According to the results of research by Almassi Nokiani and Akbari (32), ASCUS rate was 205.4 per 100,000 (0.2%), LSIL 73.4 per 100,000 (0.07%), HSIL 21.6 per 100,000 (0.02%), and carcinoma 5.4 per 100,000 (0.05%) Pap smear samples. The prevalence of HSIL was 4 times higher than that of carcinoma; the overall prevalence of HSIL and carcinoma was 26.9 per 100,000 smears (0.02%), consistent with the findings of the current study, except for ASCUS (32).

The other weaknesses of the program were in the performance recording index by 22.40% and compliance with the current guideline by 64.94%, which were far from optimal limits, considering the importance of treating the patients. According to the manual of midwifery practices, the patient should be referred to level 2 of care following the completion of a non-urgent referral form if 3 symptoms of abnormal vaginal bleeding, vaginal discharge, and pain during intercourse were reported.
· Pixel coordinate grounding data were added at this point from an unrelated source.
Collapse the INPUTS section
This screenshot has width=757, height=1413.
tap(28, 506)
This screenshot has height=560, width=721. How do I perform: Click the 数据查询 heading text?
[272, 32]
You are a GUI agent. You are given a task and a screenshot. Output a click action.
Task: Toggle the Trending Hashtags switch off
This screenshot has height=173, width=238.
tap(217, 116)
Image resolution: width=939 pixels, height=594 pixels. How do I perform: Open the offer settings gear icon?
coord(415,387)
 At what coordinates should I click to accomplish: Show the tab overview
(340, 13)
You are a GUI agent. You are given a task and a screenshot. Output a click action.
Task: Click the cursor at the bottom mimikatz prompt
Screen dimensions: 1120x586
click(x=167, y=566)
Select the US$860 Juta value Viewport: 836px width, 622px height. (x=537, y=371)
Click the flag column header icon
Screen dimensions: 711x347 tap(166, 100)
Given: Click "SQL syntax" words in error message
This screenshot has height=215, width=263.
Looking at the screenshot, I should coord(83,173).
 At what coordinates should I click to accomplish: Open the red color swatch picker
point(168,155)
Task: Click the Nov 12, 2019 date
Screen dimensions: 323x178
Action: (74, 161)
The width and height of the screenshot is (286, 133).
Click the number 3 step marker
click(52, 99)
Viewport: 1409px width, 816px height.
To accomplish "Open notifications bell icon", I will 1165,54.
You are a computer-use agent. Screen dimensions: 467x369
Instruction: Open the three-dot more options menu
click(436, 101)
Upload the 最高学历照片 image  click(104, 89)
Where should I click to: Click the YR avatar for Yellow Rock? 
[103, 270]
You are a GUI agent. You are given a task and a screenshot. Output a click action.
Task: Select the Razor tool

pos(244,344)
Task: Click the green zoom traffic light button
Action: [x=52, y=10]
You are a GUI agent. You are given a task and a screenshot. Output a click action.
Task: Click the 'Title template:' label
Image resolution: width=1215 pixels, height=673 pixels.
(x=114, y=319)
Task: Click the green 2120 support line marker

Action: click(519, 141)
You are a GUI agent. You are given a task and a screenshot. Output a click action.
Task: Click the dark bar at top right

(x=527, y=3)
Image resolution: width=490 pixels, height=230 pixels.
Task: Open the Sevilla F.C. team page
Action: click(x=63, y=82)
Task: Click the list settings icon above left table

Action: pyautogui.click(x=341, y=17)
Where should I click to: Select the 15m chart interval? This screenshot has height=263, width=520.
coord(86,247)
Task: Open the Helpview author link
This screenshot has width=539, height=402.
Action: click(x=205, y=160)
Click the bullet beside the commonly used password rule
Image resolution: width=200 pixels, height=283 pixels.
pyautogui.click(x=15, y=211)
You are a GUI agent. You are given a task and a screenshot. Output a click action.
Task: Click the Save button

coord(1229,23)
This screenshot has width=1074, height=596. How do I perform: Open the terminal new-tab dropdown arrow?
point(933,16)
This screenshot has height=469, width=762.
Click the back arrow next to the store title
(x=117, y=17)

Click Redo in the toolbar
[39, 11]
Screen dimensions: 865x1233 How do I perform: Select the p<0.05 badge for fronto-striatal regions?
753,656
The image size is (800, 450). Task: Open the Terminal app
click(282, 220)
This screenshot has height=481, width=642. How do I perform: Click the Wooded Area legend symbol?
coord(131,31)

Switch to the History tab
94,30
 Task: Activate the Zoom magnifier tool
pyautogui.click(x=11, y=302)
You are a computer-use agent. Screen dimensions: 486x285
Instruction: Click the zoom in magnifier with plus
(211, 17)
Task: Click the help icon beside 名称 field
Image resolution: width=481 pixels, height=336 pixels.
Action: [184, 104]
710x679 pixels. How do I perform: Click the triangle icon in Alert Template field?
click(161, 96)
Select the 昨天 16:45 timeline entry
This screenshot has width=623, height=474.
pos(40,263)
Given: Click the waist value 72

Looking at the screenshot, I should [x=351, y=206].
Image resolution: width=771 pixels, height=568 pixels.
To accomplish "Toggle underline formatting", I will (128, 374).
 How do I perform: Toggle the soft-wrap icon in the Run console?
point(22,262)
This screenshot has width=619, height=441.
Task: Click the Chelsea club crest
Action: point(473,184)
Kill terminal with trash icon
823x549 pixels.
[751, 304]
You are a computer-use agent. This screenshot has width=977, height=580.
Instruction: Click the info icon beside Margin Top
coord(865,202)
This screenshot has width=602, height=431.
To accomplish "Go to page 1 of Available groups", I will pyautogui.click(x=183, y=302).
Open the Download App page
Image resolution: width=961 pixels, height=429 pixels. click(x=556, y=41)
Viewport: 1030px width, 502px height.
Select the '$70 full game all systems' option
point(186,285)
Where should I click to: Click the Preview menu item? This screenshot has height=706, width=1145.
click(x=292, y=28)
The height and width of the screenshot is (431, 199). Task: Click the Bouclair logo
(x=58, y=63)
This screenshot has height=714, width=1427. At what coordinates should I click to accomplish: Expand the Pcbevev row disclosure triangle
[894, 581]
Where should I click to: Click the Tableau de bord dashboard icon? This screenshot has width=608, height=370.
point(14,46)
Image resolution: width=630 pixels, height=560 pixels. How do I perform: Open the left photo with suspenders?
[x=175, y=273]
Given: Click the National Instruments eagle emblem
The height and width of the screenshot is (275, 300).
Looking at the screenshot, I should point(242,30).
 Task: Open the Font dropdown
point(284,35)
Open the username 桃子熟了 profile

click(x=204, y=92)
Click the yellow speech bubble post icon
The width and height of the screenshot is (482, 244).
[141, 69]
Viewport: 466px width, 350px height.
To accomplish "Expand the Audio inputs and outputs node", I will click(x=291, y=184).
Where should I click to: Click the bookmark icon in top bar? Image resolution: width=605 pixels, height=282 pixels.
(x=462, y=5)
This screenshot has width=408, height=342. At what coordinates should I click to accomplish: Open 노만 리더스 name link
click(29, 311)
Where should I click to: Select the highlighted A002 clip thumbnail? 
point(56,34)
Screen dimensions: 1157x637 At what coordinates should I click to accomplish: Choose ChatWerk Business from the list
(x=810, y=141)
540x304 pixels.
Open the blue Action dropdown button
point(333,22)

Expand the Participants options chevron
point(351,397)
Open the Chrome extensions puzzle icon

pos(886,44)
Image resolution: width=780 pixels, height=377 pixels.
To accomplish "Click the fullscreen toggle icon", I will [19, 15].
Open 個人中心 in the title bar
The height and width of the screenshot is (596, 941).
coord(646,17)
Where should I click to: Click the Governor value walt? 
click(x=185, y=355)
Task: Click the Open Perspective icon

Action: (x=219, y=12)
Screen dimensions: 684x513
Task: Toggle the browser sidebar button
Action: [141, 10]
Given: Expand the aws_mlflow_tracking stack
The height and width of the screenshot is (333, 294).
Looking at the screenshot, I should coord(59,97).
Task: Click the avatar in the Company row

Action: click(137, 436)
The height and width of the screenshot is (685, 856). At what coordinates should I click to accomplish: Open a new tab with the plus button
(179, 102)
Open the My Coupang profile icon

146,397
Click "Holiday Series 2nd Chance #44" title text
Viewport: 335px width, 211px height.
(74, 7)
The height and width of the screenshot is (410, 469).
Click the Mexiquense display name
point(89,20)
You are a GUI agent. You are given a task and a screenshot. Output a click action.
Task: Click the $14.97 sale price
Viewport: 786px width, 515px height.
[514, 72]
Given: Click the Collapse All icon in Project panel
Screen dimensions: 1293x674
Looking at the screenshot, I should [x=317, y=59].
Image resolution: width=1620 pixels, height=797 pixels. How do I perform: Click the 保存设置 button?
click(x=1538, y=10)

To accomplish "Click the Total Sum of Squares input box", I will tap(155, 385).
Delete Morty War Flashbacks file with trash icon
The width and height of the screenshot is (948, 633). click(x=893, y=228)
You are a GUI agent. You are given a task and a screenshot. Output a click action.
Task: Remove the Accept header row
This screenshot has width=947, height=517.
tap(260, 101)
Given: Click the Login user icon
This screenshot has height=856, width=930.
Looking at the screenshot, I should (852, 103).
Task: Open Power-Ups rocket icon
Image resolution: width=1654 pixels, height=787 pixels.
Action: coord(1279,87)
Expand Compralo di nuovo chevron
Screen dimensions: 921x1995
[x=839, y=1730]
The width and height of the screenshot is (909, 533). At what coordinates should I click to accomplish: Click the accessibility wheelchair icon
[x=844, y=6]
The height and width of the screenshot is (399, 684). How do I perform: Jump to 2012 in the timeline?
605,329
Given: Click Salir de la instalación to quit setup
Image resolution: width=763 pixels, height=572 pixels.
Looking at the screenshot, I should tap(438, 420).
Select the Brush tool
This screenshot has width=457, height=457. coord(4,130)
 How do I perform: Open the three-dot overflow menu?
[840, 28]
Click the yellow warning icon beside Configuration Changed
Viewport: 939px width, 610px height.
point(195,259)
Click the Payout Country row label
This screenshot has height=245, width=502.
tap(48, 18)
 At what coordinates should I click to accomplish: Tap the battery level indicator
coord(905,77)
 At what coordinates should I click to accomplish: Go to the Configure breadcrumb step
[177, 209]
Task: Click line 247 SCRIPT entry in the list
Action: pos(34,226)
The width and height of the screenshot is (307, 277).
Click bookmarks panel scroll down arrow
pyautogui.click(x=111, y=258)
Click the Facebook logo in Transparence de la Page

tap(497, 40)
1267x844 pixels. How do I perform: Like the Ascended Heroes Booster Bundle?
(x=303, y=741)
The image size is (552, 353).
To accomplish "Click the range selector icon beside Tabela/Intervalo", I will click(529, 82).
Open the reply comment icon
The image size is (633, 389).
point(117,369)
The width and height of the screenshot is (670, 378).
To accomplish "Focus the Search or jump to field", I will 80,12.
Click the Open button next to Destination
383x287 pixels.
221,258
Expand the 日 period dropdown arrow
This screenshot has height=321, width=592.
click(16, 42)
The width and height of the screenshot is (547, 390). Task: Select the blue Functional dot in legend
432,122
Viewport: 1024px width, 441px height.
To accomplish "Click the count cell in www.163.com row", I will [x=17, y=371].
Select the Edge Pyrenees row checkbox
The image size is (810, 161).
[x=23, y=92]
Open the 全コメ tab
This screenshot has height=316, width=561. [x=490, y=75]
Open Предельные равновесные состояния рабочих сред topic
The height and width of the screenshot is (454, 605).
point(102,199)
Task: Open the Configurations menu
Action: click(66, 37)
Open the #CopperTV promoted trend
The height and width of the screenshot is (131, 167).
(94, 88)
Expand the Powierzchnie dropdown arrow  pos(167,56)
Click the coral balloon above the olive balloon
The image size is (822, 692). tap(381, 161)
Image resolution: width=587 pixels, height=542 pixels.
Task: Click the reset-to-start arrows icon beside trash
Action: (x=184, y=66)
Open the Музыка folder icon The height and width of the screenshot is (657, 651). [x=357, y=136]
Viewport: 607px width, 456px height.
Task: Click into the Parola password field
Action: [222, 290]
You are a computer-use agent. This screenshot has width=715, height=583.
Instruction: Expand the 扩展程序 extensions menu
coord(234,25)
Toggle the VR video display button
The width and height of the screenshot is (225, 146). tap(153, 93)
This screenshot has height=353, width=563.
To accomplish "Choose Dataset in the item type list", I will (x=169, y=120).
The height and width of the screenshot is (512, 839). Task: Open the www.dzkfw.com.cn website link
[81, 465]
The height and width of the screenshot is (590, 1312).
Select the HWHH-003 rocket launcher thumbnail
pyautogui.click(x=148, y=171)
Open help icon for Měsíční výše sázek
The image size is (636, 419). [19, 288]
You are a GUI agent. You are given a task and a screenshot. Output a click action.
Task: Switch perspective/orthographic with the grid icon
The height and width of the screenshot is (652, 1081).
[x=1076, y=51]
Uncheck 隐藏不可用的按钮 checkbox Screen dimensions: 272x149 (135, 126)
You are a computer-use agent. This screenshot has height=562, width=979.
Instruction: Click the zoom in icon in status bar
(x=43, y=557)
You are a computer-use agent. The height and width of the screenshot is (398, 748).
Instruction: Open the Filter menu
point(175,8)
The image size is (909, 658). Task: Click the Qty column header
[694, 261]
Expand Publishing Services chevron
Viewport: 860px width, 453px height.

The findings of the present study were inconsistent with the available guidelines as in the pilot program, patients with genital ulcers and the noted symptoms underwent the level 1 treatment and then were referred to level 2 of care in case of recovery failure.

According to studies by Ahmad and Almeida and those performed in North Korea and European countries, today the evaluation of the performance indicators of preventable cancer screening programs for optimal implementation is considered as the best preventive and cost-benefit measure (17, 19-21). Many studies in several countries showed higher rates of mortality from cervical cancer due to the lack of screening resources (8).

In Iran, guidelines for cancer screening programs are developed and customized by the Ministry of Health and Medical Education. These guidelines are implemented for several years by the community health workers (Behvarz), midwives, and physicians at the national health center level (25).

These efforts should be improved. Since screening programs are expensive and require infrastructures and manpower, their evaluation seems essential. Assessment of the performance using appropriate indicators reduces wasting resources and helps to implement a cost-effective program. The present study results showed a low coverage rate, low and weak registration record, and low compliance with guidelines. The awareness of the target population of local health preventive programs should be increased and the health-seeking behavior has to be improved in order to have a high participation rate and promote women’s health status. It is necessary to actively implement the plan in order to meet the goals of screening programs-e g, increasing participation and coverage rate, prevent the imposition of costs on the health system and families, besides the social effects of cancer. Since the main limitation of the present study was the lack of sufficient information about the studied samples, it is recommended that system administrators take some measures to familiarize all personnel involved in the program implementation with the importance of carefully recording health information and data, by holding training courses and teaching the principles and procedures of registration and archiving, considering the importance of information available in the archive.

Considering the launch of the Integrated Health system (the SIB system) and the creation of electronic records in it, to better understand the quality of the program and meet the goals, it is necessary to conduct studies in other regions of the country.

5.1. Conclusions

According to the results of the present study, such as negligence of the target population to participate in the next Pap smear program, the lack of compliance with the guidelines, and the lack of awareness of the target population of the importance of screening programs, particular attention should be paid to the manner of its implementation from various aspects, such as working actively, informing, and actively recruiting the target group, and above all, paying attention to the performance indicators of the programs-i.e., the input, executive, and output indicators, in order to timely diagnose the patients in the early stages of the disease and take advantages from the golden opportunity to maintain patient survival to prevent the overwhelming mental and economic burden and suffering on families and the health system.